I asked if Silvertown was then still Chinese. It had, I knew, been London’s original Chinatown.
Not really, he said. Most of the Chinese had moved west by then. Driven out by people like you, he said. (Had I been the Gentle Author he would have said it with a twinkle.) There were some food emporia, and behind closed doors there was still opium to be smoked and congenial company to smoke it in.
Not for us apprentices, that, of course, he said.
I thought of Mr Lee and I smiled to myself. Not everything had changed.
Pete the carpenter and the landfall for his timber would have been up-river from the mouth of the Lea, though I suppose that in their day shipments of timber could have come ashore at the old East India Dock. Nowadays containers of MDF are craned over the ship’s rail in Felixstowe.
Musing on this I took the track from the East India Dock to Trinity Buoy Wharf and the mouth of the Lea, which at that point is called Bow Creek. As I say there were signs of Hacknification: a phenomenon still mercifully rare in our part of East London; there is wall art, a giant fish, and when I got to the wharf itself an enclave where young people were enjoying a decent merlot.
This used to be an area of unparalleled squalor, even by the standards to which the Victorian poor submitted. There was a tragedy there, which gives some idea. A pleasure boat was run into by a steamer and seven hundred people were killed: many on impact, but most died because, when they entered the water, so, by a bad chance, did a discharge from a local sewer and they died suffocated by human shit.
There was of course a similar disaster, not so many years ago and further upstream. The Marchioness, another pleasure boat, was struck by a dredger, the Bowbelle, and many people were killed. Because of Health & Safety, however, they died shit-free.
Both stories have great emotional resonance. They disturb the even flow of time. I remember a story of a man watching the Thames and remarking to a friend: “Isn’t this where that pleasure boat sank and all those people were killed?” And the friend looked bemused, because the Marchioness tragedy was to take place a week later.
At the end of the quay there is a lighthouse. This in itself is startling: lighthouses are rare in London, to say the least. It presides over the expanse of the river – considerably greater here than in central London – and the O2, baleful on the opposite bank. I could see people walking on the roof of the O2. Lucky people to be doing so!
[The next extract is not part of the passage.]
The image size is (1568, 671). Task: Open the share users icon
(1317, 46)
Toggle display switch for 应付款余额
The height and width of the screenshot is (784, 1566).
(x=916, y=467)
Lighthouses too have great emotional resonance.
The door was open and I went in. It turned out to be the home of the Longplayer project. Jem Finer, who created the music for most of the Pogues’ best songs – Shane McGowan wrote the words – has created a very long piece of music. Its performance started with the start of the Millennium and will persist until its end. The sound comes from metal bowls, as used by the Tibetans. You can see them there and they are very elegant. The sequences are created by computers in accordance with Jem Finer’s program. They say that it never repeats, but I’m not sure what that means; obviously some short combinations must repeat. There are strategies to cope with the failure of individual computers or of the electric supply. Sometimes people take over for a bit. You can read about it here.
This might have been a conceptual adventure where what mattered was the persistence of the piece over such a long period, rather than the experience of the sound. I went up to the listening area. This is in the top of the lighthouse where once the lamp was. Through the latticed window you can see the O2 and Docklands and you can imagine the music continuing on its placid way when the O2 has flapped away in unseasonably high winds and Canary Wharf has ivy growing up it. And the music itself is beguiling. It needn’t have been but it is. I sat there until the sun started to go down. Then I went home and played it from the website.
I have no idea why a sequence of notes generated by a computer should be so affecting. Maybe it was the lighthouse and the dead pleasure-seekers separated by a hundred years or more. Maybe it’s simply Jem Finer’s musical genius. After all, Fairytale of New York has great emotional resonance too.